▸ **WORK INSTRUCTION**
Give back all the records below, unaltered.

▸ **RECORDS FOR THIS TASK**
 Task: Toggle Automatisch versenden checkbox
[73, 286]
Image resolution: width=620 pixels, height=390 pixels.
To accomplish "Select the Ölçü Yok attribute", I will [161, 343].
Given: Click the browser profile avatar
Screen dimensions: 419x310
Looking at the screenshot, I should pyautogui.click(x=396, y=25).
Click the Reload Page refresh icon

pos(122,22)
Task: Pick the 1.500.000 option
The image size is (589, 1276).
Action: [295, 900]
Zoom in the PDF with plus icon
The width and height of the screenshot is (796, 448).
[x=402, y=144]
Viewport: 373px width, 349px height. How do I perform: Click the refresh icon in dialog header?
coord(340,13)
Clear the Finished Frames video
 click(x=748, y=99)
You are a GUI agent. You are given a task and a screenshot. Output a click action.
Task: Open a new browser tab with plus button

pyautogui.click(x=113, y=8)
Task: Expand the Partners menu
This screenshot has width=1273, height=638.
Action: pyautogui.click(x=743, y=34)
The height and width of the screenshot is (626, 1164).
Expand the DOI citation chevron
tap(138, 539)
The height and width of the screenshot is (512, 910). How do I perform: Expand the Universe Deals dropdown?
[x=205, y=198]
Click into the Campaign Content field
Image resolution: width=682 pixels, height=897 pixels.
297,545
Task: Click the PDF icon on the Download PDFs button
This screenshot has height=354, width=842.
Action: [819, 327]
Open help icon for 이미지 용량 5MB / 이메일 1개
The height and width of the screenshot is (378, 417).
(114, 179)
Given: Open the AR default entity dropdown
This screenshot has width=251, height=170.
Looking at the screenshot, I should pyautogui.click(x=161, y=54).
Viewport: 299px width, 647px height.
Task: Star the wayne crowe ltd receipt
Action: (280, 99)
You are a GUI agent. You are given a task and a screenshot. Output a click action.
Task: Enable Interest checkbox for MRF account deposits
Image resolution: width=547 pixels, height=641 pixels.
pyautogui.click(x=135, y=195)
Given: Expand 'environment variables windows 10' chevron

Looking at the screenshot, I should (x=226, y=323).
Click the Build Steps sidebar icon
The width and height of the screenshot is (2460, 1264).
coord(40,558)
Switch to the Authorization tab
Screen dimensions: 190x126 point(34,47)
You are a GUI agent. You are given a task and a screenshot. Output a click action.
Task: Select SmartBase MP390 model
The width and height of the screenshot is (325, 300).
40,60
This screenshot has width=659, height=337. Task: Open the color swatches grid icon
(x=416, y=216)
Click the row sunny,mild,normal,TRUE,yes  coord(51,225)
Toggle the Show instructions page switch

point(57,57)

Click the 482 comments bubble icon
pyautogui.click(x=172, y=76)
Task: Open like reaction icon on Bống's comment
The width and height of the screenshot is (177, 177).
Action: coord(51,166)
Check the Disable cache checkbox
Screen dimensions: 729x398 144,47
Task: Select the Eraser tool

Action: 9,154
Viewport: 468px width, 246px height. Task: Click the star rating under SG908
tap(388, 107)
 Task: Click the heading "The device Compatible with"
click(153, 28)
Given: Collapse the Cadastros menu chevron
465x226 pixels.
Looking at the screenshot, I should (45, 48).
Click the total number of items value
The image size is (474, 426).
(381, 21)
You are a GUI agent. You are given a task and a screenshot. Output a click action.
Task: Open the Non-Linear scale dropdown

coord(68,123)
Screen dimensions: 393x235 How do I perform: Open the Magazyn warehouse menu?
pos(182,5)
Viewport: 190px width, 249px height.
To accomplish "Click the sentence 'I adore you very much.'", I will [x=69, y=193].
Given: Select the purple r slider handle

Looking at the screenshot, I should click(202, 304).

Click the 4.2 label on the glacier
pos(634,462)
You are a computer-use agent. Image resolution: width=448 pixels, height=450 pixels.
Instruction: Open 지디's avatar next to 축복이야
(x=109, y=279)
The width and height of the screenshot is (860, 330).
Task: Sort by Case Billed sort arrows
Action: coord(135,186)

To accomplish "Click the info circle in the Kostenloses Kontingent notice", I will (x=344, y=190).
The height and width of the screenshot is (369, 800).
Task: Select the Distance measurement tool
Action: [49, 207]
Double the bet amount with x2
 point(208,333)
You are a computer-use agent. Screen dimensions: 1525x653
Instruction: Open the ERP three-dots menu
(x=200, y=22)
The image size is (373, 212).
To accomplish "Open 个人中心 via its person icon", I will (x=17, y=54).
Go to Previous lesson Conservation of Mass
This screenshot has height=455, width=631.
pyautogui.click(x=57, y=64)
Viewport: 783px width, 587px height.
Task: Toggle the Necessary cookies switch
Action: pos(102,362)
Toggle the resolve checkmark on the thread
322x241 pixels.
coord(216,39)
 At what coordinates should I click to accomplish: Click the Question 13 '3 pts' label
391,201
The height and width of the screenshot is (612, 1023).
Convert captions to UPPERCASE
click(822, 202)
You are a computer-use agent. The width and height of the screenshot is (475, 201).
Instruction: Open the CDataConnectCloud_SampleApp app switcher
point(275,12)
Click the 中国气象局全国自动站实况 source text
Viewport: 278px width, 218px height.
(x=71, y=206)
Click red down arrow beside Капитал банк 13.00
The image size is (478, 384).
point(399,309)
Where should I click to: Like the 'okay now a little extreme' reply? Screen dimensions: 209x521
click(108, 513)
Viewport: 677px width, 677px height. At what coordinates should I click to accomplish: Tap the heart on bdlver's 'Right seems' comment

▸ **RESPONSE**
 Task: Toggle Automatisch versenden checkbox
[73, 286]
Image resolution: width=620 pixels, height=390 pixels.
To accomplish "Select the Ölçü Yok attribute", I will [161, 343].
Given: Click the browser profile avatar
Screen dimensions: 419x310
Looking at the screenshot, I should pyautogui.click(x=396, y=25).
Click the Reload Page refresh icon

pos(122,22)
Task: Pick the 1.500.000 option
The image size is (589, 1276).
Action: [295, 900]
Zoom in the PDF with plus icon
The width and height of the screenshot is (796, 448).
[x=402, y=144]
Viewport: 373px width, 349px height. How do I perform: Click the refresh icon in dialog header?
coord(340,13)
Clear the Finished Frames video
 click(x=748, y=99)
You are a GUI agent. You are given a task and a screenshot. Output a click action.
Task: Open a new browser tab with plus button

pyautogui.click(x=113, y=8)
Task: Expand the Partners menu
This screenshot has width=1273, height=638.
Action: pyautogui.click(x=743, y=34)
The height and width of the screenshot is (626, 1164).
Expand the DOI citation chevron
tap(138, 539)
The height and width of the screenshot is (512, 910). How do I perform: Expand the Universe Deals dropdown?
[x=205, y=198]
Click into the Campaign Content field
Image resolution: width=682 pixels, height=897 pixels.
297,545
Task: Click the PDF icon on the Download PDFs button
This screenshot has height=354, width=842.
Action: [819, 327]
Open help icon for 이미지 용량 5MB / 이메일 1개
The height and width of the screenshot is (378, 417).
(114, 179)
Given: Open the AR default entity dropdown
This screenshot has width=251, height=170.
Looking at the screenshot, I should pyautogui.click(x=161, y=54).
Viewport: 299px width, 647px height.
Task: Star the wayne crowe ltd receipt
Action: (280, 99)
You are a GUI agent. You are given a task and a screenshot. Output a click action.
Task: Enable Interest checkbox for MRF account deposits
Image resolution: width=547 pixels, height=641 pixels.
pyautogui.click(x=135, y=195)
Given: Expand 'environment variables windows 10' chevron

Looking at the screenshot, I should (x=226, y=323).
Click the Build Steps sidebar icon
The width and height of the screenshot is (2460, 1264).
coord(40,558)
Switch to the Authorization tab
Screen dimensions: 190x126 point(34,47)
You are a GUI agent. You are given a task and a screenshot. Output a click action.
Task: Select SmartBase MP390 model
The width and height of the screenshot is (325, 300).
40,60
This screenshot has width=659, height=337. Task: Open the color swatches grid icon
(x=416, y=216)
Click the row sunny,mild,normal,TRUE,yes  coord(51,225)
Toggle the Show instructions page switch

point(57,57)

Click the 482 comments bubble icon
pyautogui.click(x=172, y=76)
Task: Open like reaction icon on Bống's comment
The width and height of the screenshot is (177, 177).
Action: coord(51,166)
Check the Disable cache checkbox
Screen dimensions: 729x398 144,47
Task: Select the Eraser tool

Action: 9,154
Viewport: 468px width, 246px height. Task: Click the star rating under SG908
tap(388, 107)
 Task: Click the heading "The device Compatible with"
click(153, 28)
Given: Collapse the Cadastros menu chevron
465x226 pixels.
Looking at the screenshot, I should (45, 48).
Click the total number of items value
The image size is (474, 426).
(381, 21)
You are a GUI agent. You are given a task and a screenshot. Output a click action.
Task: Open the Non-Linear scale dropdown

coord(68,123)
Screen dimensions: 393x235 How do I perform: Open the Magazyn warehouse menu?
pos(182,5)
Viewport: 190px width, 249px height.
To accomplish "Click the sentence 'I adore you very much.'", I will [x=69, y=193].
Given: Select the purple r slider handle

Looking at the screenshot, I should click(202, 304).

Click the 4.2 label on the glacier
pos(634,462)
You are a computer-use agent. Image resolution: width=448 pixels, height=450 pixels.
Instruction: Open 지디's avatar next to 축복이야
(x=109, y=279)
The width and height of the screenshot is (860, 330).
Task: Sort by Case Billed sort arrows
Action: coord(135,186)

To accomplish "Click the info circle in the Kostenloses Kontingent notice", I will (x=344, y=190).
The height and width of the screenshot is (369, 800).
Task: Select the Distance measurement tool
Action: [49, 207]
Double the bet amount with x2
 point(208,333)
You are a computer-use agent. Screen dimensions: 1525x653
Instruction: Open the ERP three-dots menu
(x=200, y=22)
The image size is (373, 212).
To accomplish "Open 个人中心 via its person icon", I will (x=17, y=54).
Go to Previous lesson Conservation of Mass
This screenshot has height=455, width=631.
pyautogui.click(x=57, y=64)
Viewport: 783px width, 587px height.
Task: Toggle the Necessary cookies switch
Action: pos(102,362)
Toggle the resolve checkmark on the thread
322x241 pixels.
coord(216,39)
 At what coordinates should I click to accomplish: Click the Question 13 '3 pts' label
391,201
The height and width of the screenshot is (612, 1023).
Convert captions to UPPERCASE
click(822, 202)
You are a computer-use agent. The width and height of the screenshot is (475, 201).
Instruction: Open the CDataConnectCloud_SampleApp app switcher
point(275,12)
Click the 中国气象局全国自动站实况 source text
Viewport: 278px width, 218px height.
(x=71, y=206)
Click red down arrow beside Капитал банк 13.00
The image size is (478, 384).
point(399,309)
Where should I click to: Like the 'okay now a little extreme' reply? Screen dimensions: 209x521
click(108, 513)
Viewport: 677px width, 677px height. At what coordinates should I click to accomplish: Tap the heart on bdlver's 'Right seems' comment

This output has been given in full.